This summary was AI-generated, AI-reviewed and published under COINOTAG editorial oversight.
UNI News
Uniswap saw its daily active trader count jump to roughly 220,000 after its integration with Robinhood Chain went live, according to early on-chain data. The figure marks more than a tenfold increase from the prior week and coincided with cumulative Uniswap volume on Robinhood Chain reaching about 1 billion dollars. The move stitched Robinhood’s large retail user base directly into Uniswap’s on-chain liquidity, accelerating the shift from centralized order books toward decentralized venues. As a leading AMM, Uniswap lets users swap tokens without an intermediary, and the surge underscores how quickly a mainstream fintech funnel can reshape decentralized exchange activity.
Governance attention around Uniswap centered on a fresh proposal to extend the protocol’s UNIfication fee-burn program to v4 pools. The plan would broaden the mechanism that routes a share of protocol fees toward buying and burning UNI, while adjusting fee tiers across pools. Extending the burn to v4 — the latest iteration of the automated market maker architecture built around hooks and singleton contracts — would tie more of the protocol’s trading throughput to reduced UNI supply. Supporters argue the change aligns fee capture with token value, while the community continues to debate the precise rate parameters before any on-chain vote is finalized.
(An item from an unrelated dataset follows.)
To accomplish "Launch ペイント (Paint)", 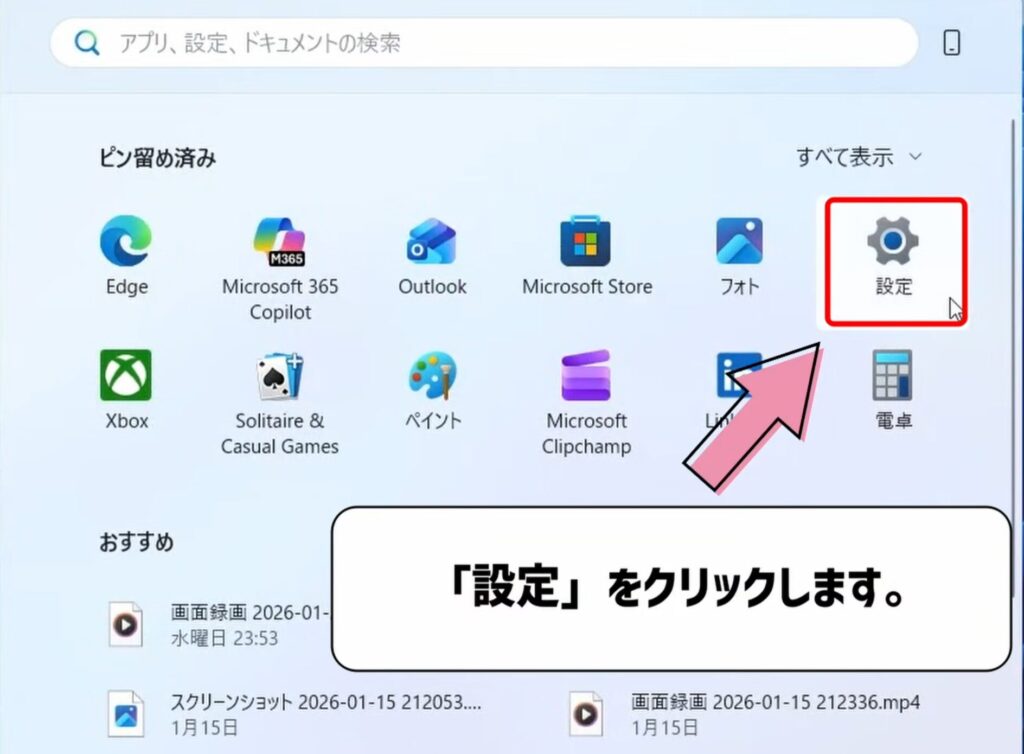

Elsewhere in decentralized governance, BonkDAO disclosed a malicious governance-proposal attack that drained roughly 21 million dollars in BONK from its treasury. According to the disclosure, the proposal was opened six days before voting, yet only seven addresses participated, with attacker-linked wallets casting about 99.88% of the weight. Security monitors reported that BONK briefly fell around 9% on the news, and that the attacker moved roughly 148,000 dollars of BONK to an exchange. BonkDAO said it is cooperating with exchanges, cross-chain bridges and law enforcement to trace funds, a reminder that low altcoin voter turnout remains a structural DeFi risk.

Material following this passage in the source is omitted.